#### [Instructions for the task]
In the listing below, find the line with "Screen dimensions: 656x461" and the line with "Click Gia Lai". Repeat those two lines and all lines between them exactly.

#### [Data for review]

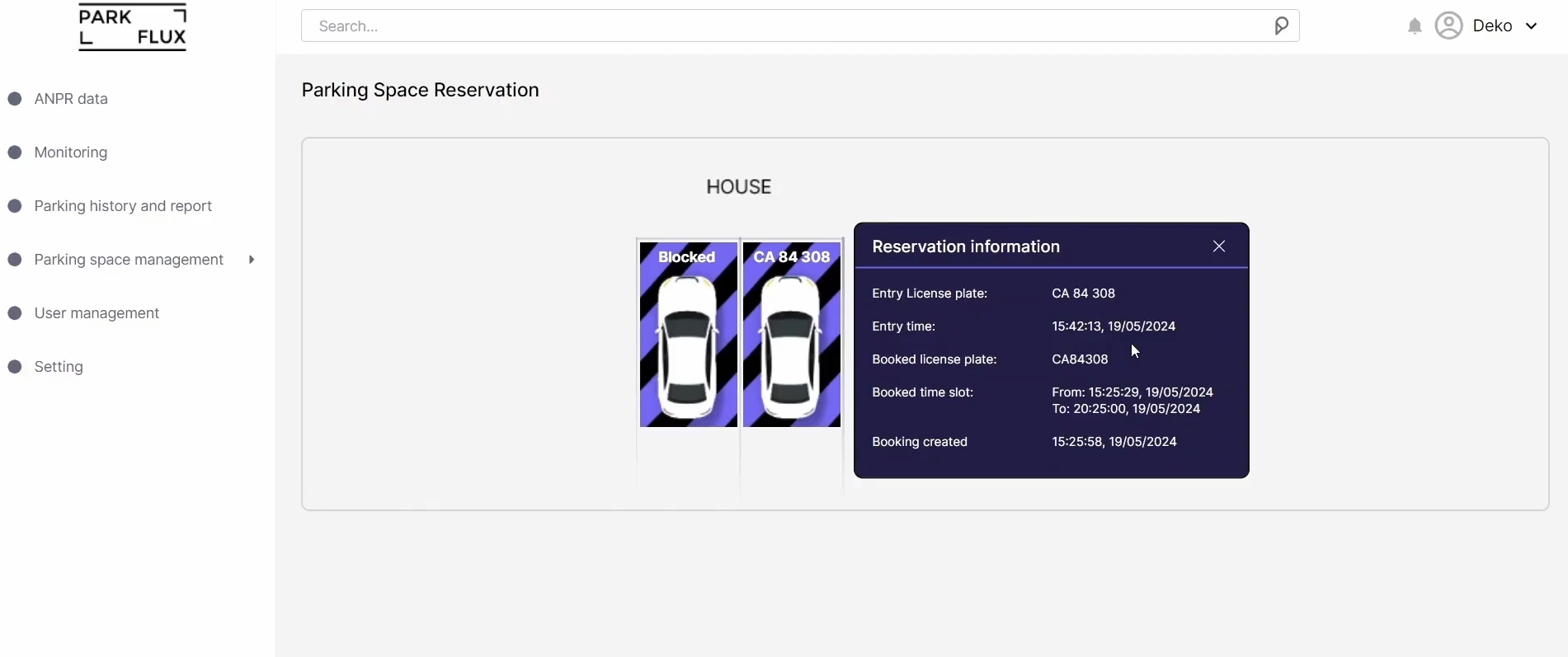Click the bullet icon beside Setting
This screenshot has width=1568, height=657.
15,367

---

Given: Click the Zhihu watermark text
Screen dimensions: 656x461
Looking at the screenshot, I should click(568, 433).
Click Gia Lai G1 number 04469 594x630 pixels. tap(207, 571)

#### [Reply]
Screen dimensions: 656x461
Looking at the screenshot, I should click(568, 433).
Click Gia Lai G1 number 04469 594x630 pixels. tap(207, 571)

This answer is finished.